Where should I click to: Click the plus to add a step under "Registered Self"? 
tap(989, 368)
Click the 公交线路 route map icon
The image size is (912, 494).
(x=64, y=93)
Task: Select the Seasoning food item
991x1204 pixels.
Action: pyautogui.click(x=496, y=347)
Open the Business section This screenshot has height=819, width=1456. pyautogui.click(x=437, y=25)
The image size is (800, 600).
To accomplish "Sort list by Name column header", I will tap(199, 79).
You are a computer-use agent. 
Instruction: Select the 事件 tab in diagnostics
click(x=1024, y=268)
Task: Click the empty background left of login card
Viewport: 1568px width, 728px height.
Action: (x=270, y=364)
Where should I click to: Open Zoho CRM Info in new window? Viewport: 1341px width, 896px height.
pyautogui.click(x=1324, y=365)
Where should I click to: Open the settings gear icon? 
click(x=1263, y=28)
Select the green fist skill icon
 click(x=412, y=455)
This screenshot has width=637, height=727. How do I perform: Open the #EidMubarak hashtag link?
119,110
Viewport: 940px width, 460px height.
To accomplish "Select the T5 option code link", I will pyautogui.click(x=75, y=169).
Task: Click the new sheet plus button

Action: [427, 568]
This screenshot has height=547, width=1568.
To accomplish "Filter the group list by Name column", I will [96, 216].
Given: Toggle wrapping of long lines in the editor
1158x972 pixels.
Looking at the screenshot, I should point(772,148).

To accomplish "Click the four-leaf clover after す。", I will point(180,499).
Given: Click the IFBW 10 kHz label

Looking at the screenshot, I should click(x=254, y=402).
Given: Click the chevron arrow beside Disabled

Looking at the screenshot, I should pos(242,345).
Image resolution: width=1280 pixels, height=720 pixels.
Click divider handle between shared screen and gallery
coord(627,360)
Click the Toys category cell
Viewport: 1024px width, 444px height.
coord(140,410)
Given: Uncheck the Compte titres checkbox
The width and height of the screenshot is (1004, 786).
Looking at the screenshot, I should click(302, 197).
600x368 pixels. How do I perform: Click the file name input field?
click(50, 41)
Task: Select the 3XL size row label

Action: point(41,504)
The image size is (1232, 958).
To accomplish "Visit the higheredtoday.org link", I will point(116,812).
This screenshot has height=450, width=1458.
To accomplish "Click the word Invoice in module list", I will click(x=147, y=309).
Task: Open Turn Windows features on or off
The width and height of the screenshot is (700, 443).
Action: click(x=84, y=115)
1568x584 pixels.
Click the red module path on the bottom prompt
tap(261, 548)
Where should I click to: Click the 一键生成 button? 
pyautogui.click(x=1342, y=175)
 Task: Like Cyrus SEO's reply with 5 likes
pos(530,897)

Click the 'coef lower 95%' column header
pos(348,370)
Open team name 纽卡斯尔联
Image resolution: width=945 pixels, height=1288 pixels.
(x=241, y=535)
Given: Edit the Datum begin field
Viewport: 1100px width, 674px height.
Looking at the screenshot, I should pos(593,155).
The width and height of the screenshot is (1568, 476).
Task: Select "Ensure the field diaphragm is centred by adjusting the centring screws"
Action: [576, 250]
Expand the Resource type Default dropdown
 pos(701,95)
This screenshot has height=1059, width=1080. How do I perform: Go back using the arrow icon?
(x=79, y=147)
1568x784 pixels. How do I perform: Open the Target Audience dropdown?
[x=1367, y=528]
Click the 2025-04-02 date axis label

--------------------------------------------------

> **What is being asked**
Give exactly, and nothing besides, the lines from the one in which "Given: Edit the Datum begin field" occurs through the end of the records.

> **Exercise output**
Given: Edit the Datum begin field
Viewport: 1100px width, 674px height.
Looking at the screenshot, I should pos(593,155).
The width and height of the screenshot is (1568, 476).
Task: Select "Ensure the field diaphragm is centred by adjusting the centring screws"
Action: [576, 250]
Expand the Resource type Default dropdown
 pos(701,95)
This screenshot has height=1059, width=1080. How do I perform: Go back using the arrow icon?
(x=79, y=147)
1568x784 pixels. How do I perform: Open the Target Audience dropdown?
[x=1367, y=528]
Click the 2025-04-02 date axis label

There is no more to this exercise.